Isaiah 58:13-14:If thou turn away thy foot from the sabbath, from doing thy pleasure on my holy day; and call the sabbath a delight, the holy of the Lord, honourable; and shalt honour him, not doing thine own ways, nor finding thine own pleasure, nor speaking thine own words: Then shalt thou delight thyself in the Lord;

The true followers of Jesus have always met together on the first day of the week. John 20:19 speaks of the first meeting the risen Saviour had with His disciples; vs 26, after 8 days, etc. This again was a Sunday and the day of Pentecost. The Sunday, the day of our risen Lord and the Founding of the New Testament Church, which is His body.(source*)

There is no connection between the old Sabbath and the first day of the week. There is a connection between the old Passover (Ex 12) and breaking of bread. (John Porterfield, Lewiston, ID, April 10, 1955)
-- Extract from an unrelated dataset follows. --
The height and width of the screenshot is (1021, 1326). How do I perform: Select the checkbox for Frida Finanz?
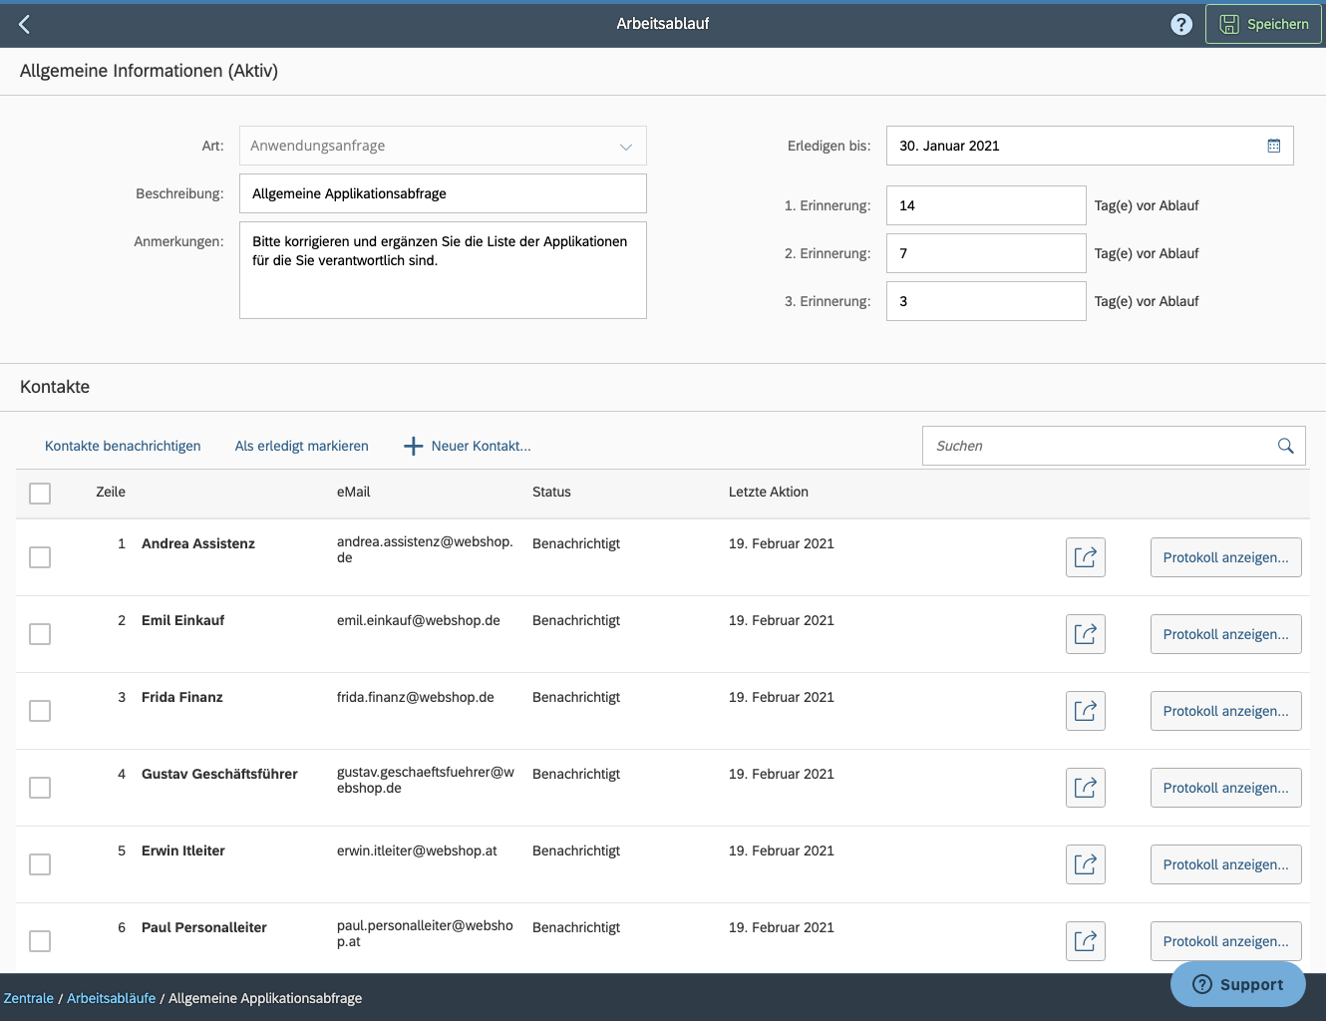pos(40,711)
“The church met to worship and break bread on the 1st day of the week…the first day of the week is the witness to the church of the resurrection of Christ and Christians, of redemption achieved and the memorial of the beginning of a new creation of God” Acts 20:7

Worker Quote: One of the things that had to be rearranged in my life was the way I spend Sunday. I would like to help God’s children to see how they could spend the Lord’s day in the way that would please Him and that would be most profitable both to themselves and to others, spiritually speaking. We must not associate the Lord’s Day with sport or running around seeking our own pleasure. This is sound advice. We have been very grieved to see and know some of God’s people, after having met in fellowship Sunday morning, when they knelt together, sang, gave testimony, bowed their heads and gave thanks for the bread, and partook of something as sacred as the emblem that represents the broken body of Jesus and the wine that symbolized His life’s blood poured out, and then, after that, go home and just forget that the rest of the day belongs to God too. Away to some place of pleasure, to some resort where there is a worldly throng(Stanley Watchorn, Sunday a.m. Mtg.).